Hypothesis Testing Related to SubModels

STA 721: Lecture 14

Merlise Clyde (clyde@duke.edu)

Duke University

Outline

Hypothesis Testing:

Testing submodels
- Extra sum of squares
- F-tests
- Null distribution
- Decision procedure
- P-values
Testing individual coefficients
- t-tests
Likelihood Ratio Tests

Readings:

Christensen Appendix C, Chapter 3

Testing Recap

We assume the Gaussian Linear Model \[\quad \quad \quad \quad \quad \quad \quad \quad \text{M1} \quad \mathbf{Y}∼ \textsf{N}(\mathbf{W}\boldsymbol{\alpha}+ \mathbf{X}\boldsymbol{\beta}, \sigma^2\mathbf{I}) \equiv \textsf{N}(\mathbf{Z}\boldsymbol{\theta}, \sigma^2\mathbf{I})\] where $\mathbf{W}$ is $n \times q$, $\mathbf{X}$ is $n \times p$, $\mathbf{Z}= [\mathbf{W}\mathbf{X}]$,
We wish to evaluate the hypothesis $\boldsymbol{\beta}= \mathbf{0}$
equivalent to comparing M1 to M0: \[\text{M0} \quad \mathbf{Y}∼ \textsf{N}(\mathbf{W}\boldsymbol{\alpha}, \sigma^2\mathbf{I})\]
$\textsf{SSE}_{M0}/(n-q)$ and $\textsf{SSE}_{M1}/(n- q - p)$ are unbiased estimates of $\sigma^2$ under null model M0
but the ratio $\frac{\textsf{SSE}_{M0}/(n-q)}{\textsf{SSE}_{M1}/(n- q - p)}$ does not have a F distribution

Extra Sum of Squares

Rewrite $\textsf{SSE}_{M0}$: \[\begin{align*} \textsf{SSE}_{M0} & = \mathbf{Y}^T(\mathbf{I}- \mathbf{P}_{\mathbf{W}})\mathbf{Y}\\ & = \mathbf{Y}^T(\mathbf{I}- \mathbf{P}_{\mathbf{Z}} + \mathbf{P}_{\mathbf{Z}} - \mathbf{P}_{\mathbf{W}})\mathbf{Y}\\ & = \mathbf{Y}^T(\mathbf{I}- \mathbf{P}_{\mathbf{Z}})\mathbf{Y}+ \mathbf{Y}^T(\mathbf{P}_{\mathbf{Z}} - \mathbf{P}_{\mathbf{W}})\mathbf{Y}\\ & = \textsf{SSE}_{M1} + \mathbf{Y}^T(\mathbf{P}_{\mathbf{Z}} - \mathbf{P}_{\mathbf{W}})\mathbf{Y} \end{align*}\]

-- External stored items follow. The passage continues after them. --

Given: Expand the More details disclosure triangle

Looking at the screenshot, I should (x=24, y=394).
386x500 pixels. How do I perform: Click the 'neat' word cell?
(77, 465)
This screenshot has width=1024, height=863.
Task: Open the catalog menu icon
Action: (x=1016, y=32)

Extra Sum of Squares: \[\textsf{SSE}_{M0} - \textsf{SSE}_{M1} = \mathbf{Y}^T(\mathbf{P}_{\mathbf{Z}} - \mathbf{P}_{\mathbf{W}})\mathbf{Y}\]

Expectation of Extra Sum of Squares

$\textsf{E}[\textsf{SSE}_{M0} - \textsf{SSE}_{M1}] = \textsf{E}[\mathbf{Y}^T(\mathbf{P}_{\mathbf{Z}} - \mathbf{P}_{\mathbf{W}})\mathbf{Y}]$

under M0: $\boldsymbol{\mu}= \mathbf{W}\boldsymbol{\alpha}$ \[\begin{align*} \textsf{E}[(\mathbf{P}_{\mathbf{Z}} - \mathbf{P}_{\mathbf{W}})\mathbf{Y}] & = \mathbf{P}_{\mathbf{Z}}\mathbf{W}\boldsymbol{\alpha}- \mathbf{P}_{\mathbf{W}}\mathbf{W}\boldsymbol{\alpha}\\ & = \mathbf{W}\boldsymbol{\alpha}\mathbf{W}_\boldsymbol{\alpha}\\ & = \mathbf{0}\\ \textsf{E}[\mathbf{Y}^T(\mathbf{P}_{\mathbf{Z}} - \mathbf{P}_{\mathbf{W}})\mathbf{Y}] & = \sigma^2(\textsf{tr}\mathbf{P}_\mathbf{Z}+ \textsf{tr}\mathbf{P}_\mathbf{W}) \\ & = \sigma^2 (q + p - q) = p \sigma^2 \end{align*}\]
under M1: $\boldsymbol{\mu}= \mathbf{X}\boldsymbol{\beta}+ \mathbf{W}\boldsymbol{\alpha}$ \[\begin{align*} \textsf{E}[(\mathbf{P}_{\mathbf{Z}} - \mathbf{P}_{\mathbf{W}})\mathbf{Y}] & = \mathbf{X}\boldsymbol{\beta}+ \mathbf{W}\boldsymbol{\alpha}- \mathbf{P}_{\mathbf{W}}\mathbf{X}\boldsymbol{\beta}- \mathbf{W}\boldsymbol{\alpha}\\ & = (\mathbf{I}- \mathbf{P}_{\mathbf{W}})\mathbf{X}\boldsymbol{\beta}\\ \textsf{E}[\mathbf{Y}^T(\mathbf{P}_{\mathbf{Z}} - \mathbf{P}_{\mathbf{W}})\mathbf{Y}] & = p \sigma^2 + \boldsymbol{\beta}^T\mathbf{X}^T(\mathbf{I}- \mathbf{P}_{\mathbf{W}})\mathbf{X}\boldsymbol{\beta} \end{align*}\]

Test Statistic

Propose ratio: \[F = \frac{(\textsf{SSE}_{M0} - \textsf{SSE}_{M1})/p} {\textsf{SSE}_{M1}/(n - q - p)} = \frac{\mathbf{Y}^T(\mathbf{P}_{\mathbf{Z}} - \mathbf{P}_{\mathbf{W}})\mathbf{Y}/p}{\textsf{SSE}_{M1}/(n - q - p)}\] as a test statistic.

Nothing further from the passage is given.